Growing popularity of generative AI
GPT 1.0, BERT, …
After the introduction of transformers, some smart tech people quickly got down to business, working on how to use their architecture to achieve even better results. In 2018, the OpenAI team dropped a scientific paper called “Improving Language Understanding by Generative Pre-Training”, where they unveiled their GPT 1.0 model. Generative Pre-trained Transformers, or GPT, is a type of model that’s been pre-trained on a ginormous amount of data, using both supervised and unsupervised learning techniques. This means it’s capable of generating text based on the given context. And let me tell you, it was able to spit out texts that sounded so human-like, it was mind-blowing.

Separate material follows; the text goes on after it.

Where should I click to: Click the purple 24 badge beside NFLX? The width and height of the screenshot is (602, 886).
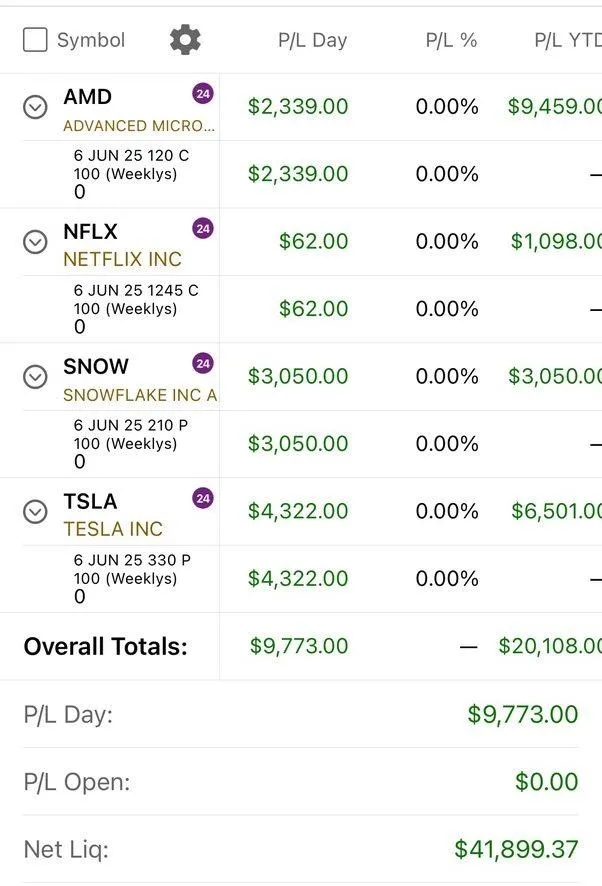(203, 229)
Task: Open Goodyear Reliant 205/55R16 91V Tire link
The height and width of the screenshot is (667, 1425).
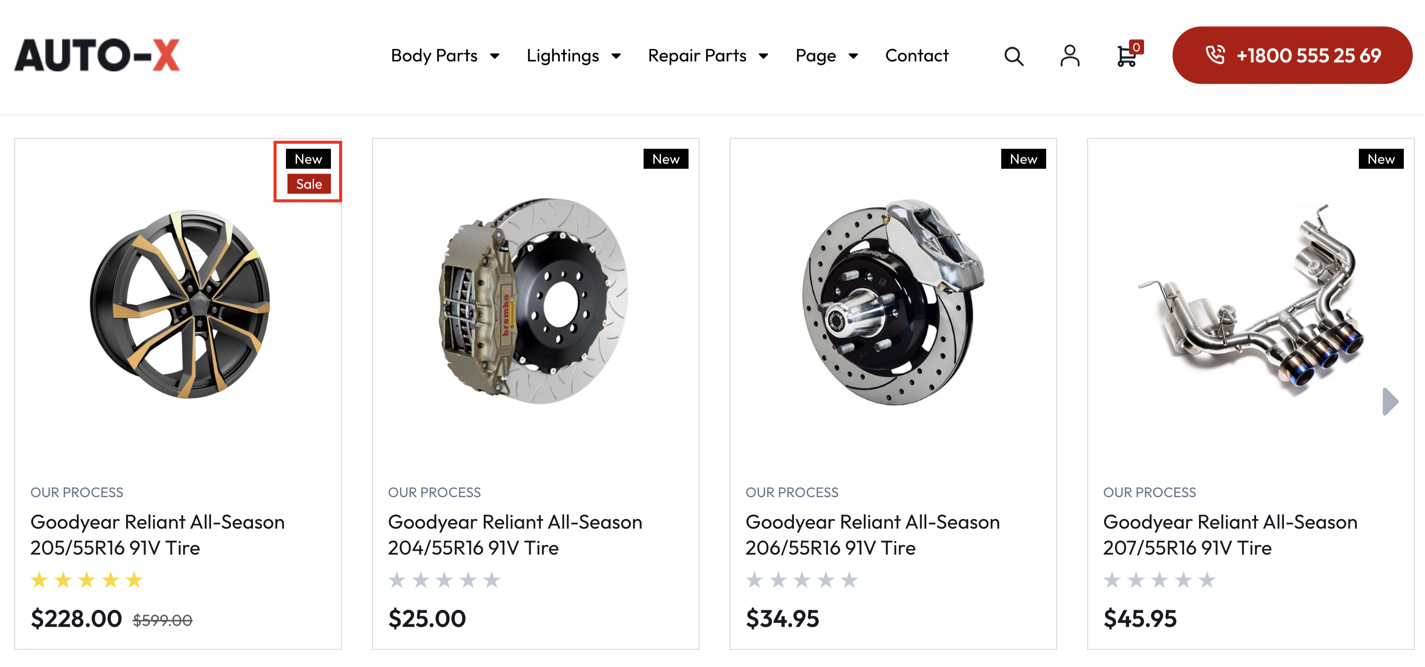Action: coord(157,534)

Around the same time, people from Google got in on the action, too. They dropped a scientific paper titled “BERT: Pre-training of Deep Bidirectional Transformers for Language Understanding” and brought their own open-source BERT model to the table, making it accessible to everyone.
GPT 3, ChatGPT, Bing, Bard
Despite transformer models being known for several years, it wasn’t until the events of late 2022 that they caught the attention of a wider audience. They became more accessible and helpful for ordinary people and found their way into the discussions of tech enthusiasts and journalists everywhere.
In November 2022, the big reveal was ChatGPT, which became a real game-changer in the world of generative AI. It started with the GPT-3 model and later upgraded to GPT-4, opening up an interface for casual conversations with AI, capable of understanding context and responding to user queries. OpenAI’s masterpiece offered unprecedented quality, making conversations with AI feel completely natural with logical, grammatically correct, and contextually fitting responses.
Though the GPT-3 model itself was known since mid-2020, it was ChatGPT in the form of an AI chatbot that captured the world’s attention. Large language models were primarily used by specialists before, but with ChatGPT, anyone could witness their capabilities and start implementing them in their daily applications.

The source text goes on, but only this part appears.